Bacaan: Yesaya 7:3-7
Nats: “Akan tetapi, TUHAN berfirman, ‘Hal itu tidak akan terlaksana dan tidak akan terjadi” (Yesaya 7: 7)
Teman-teman, pernahkah orang tuamu berjanji namun tidak ditepati? Misalnya, kalau kamu naik kelas dengan nilai yang baik, kamu akan dibelikan sepeda. Namun, ketika kamu berhasil, justru orang tuamu tidak menepatinya. Kamu merasa dibohongi karena saat kenaikan kelas, orang tuamu tidak membelikanmu sepeda. Pernahkah kamu mengalaminya?
Nah, teman-teman, bacaan kita hari ini bercerita tentang Tuhan yang akan menolong Israel untuk memenangkan peperangan. Sebenarnya, raja Ahas dan bangsa Israel sudah takut karena mereka tidak dapat mengalahkan musuhnya. Tapi firman Tuhan disampaikan kepada Yesaya bahwa Israel tidak akan kalah, kekalahan itu tidak akan terjadi. Apa yang Tuhan sampaikan kepada orang Israel melalui Yesaya itulah yang disebut janji.

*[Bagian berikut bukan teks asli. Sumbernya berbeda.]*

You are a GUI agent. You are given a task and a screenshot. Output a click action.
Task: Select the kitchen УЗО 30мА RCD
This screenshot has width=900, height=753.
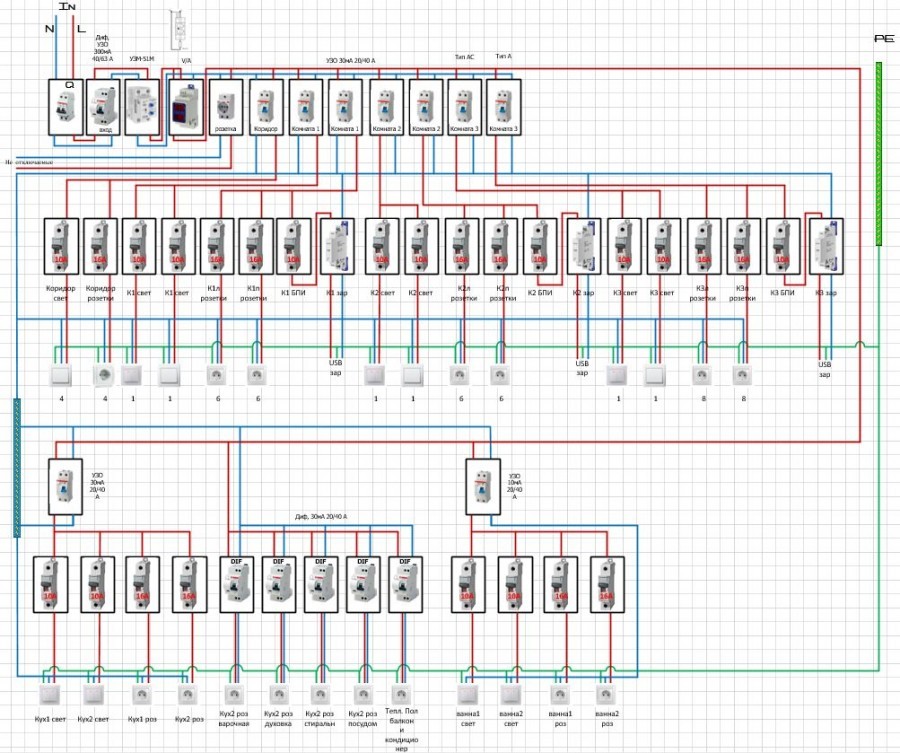(65, 485)
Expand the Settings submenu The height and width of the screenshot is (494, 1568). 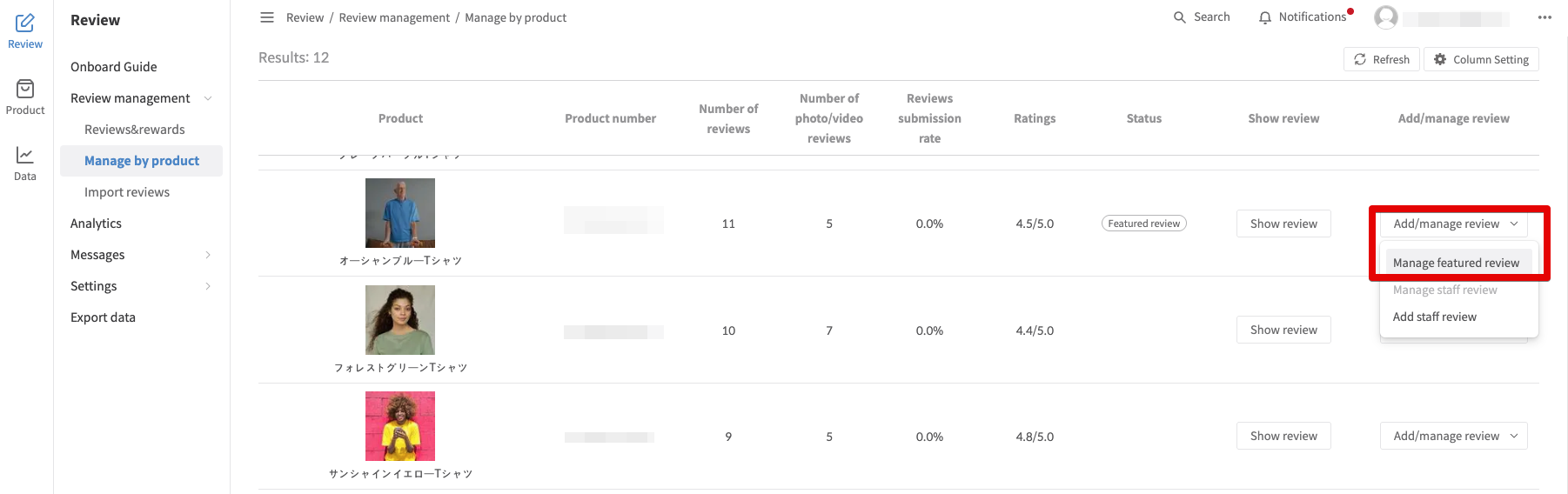point(208,286)
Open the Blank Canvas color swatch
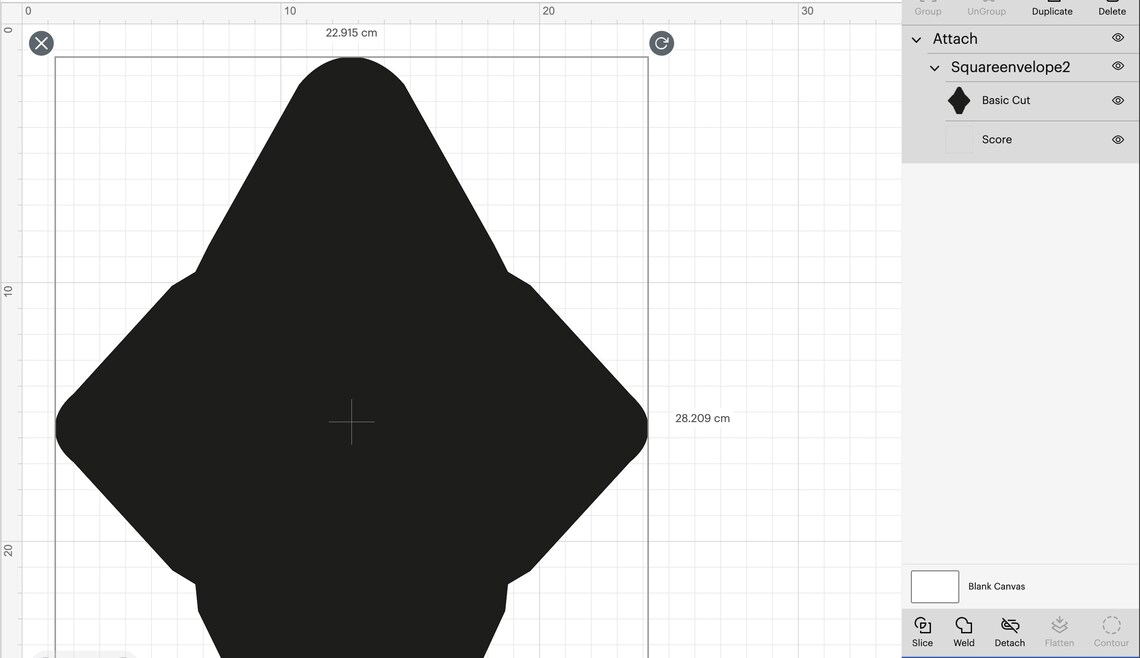 [x=934, y=586]
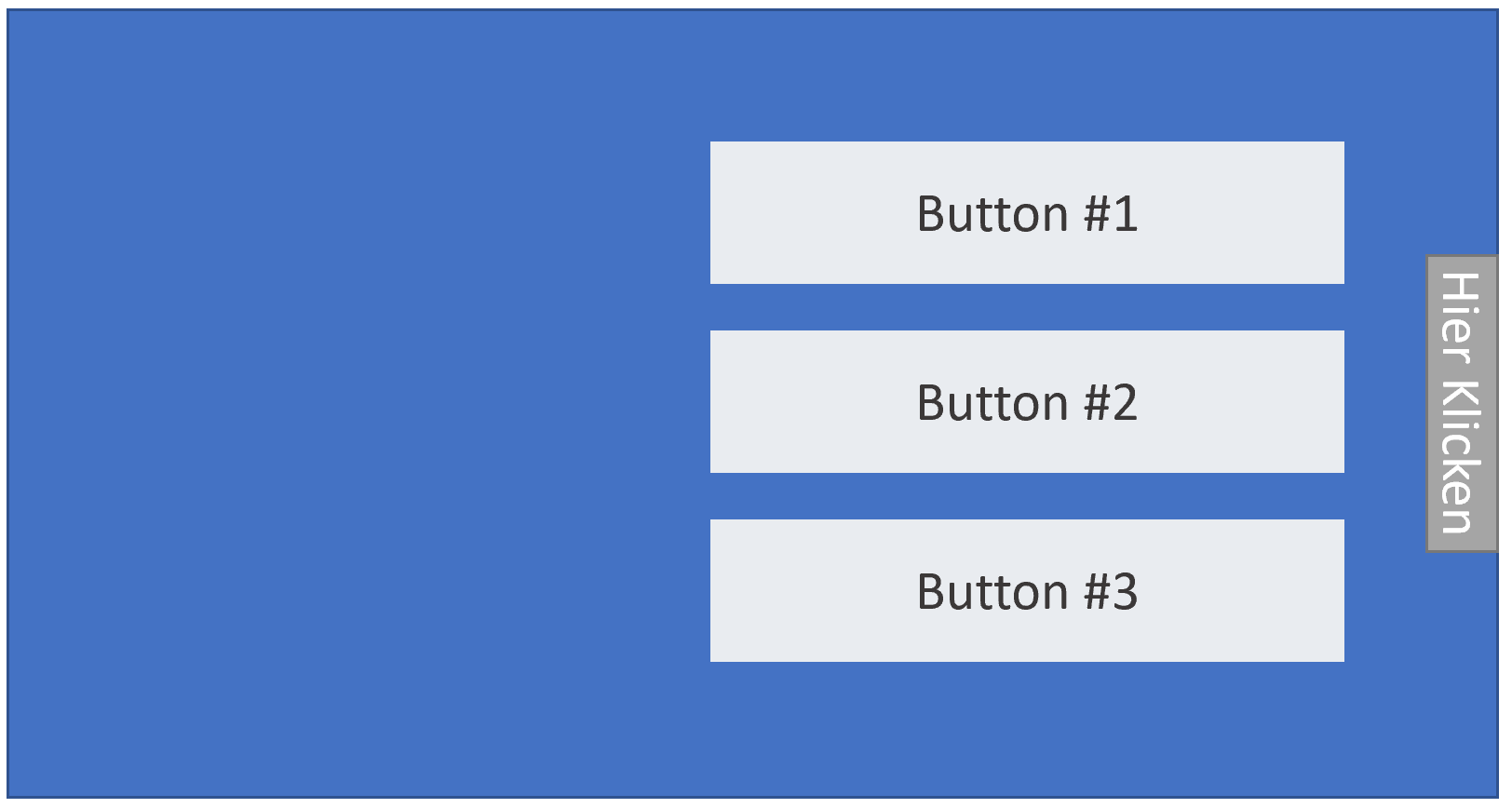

Apakah Tuhan pernah tidak menepati janjinya? Tentu saja tidak. Allah tidak suka dusta, tentu saja Dia tidak akan mengatakan mereka akan menang jika mereka tidak akan menang. Dan mengatakan mereka tidak akan menang padahal mereka akan menang. Jadi jika Allah bilang tidak perlu kuatir dan tidak perlu takut, itu bukan dusta melainkan kebenaran.
Teman-teman, apakah kamu seperti Allah yang tidak suka dusta? Ataukah dalam hidup sehari-hari kamu masih suka berdusta? Ingat bahwa Allah tidak suka dusta, jika kita masih melakukannya, minta ampun pada Tuhan dan berjanjilah untuk tidak melakukannya lagi ya.
Aktivitas: Ucapkan janji ini kepada Tuhan dan di hadapan orang tua/kakak/keluarga
“Tuhan, aku berjanji akan menjauhi dusta dan belajar untuk terus mengatakan kebenaran”
Doa: Tuhan terima kasih hari ini aku diingatkan bahwa Engkau tidak suka dusta maka aku akan belajar untuk menjauhinya. Amin.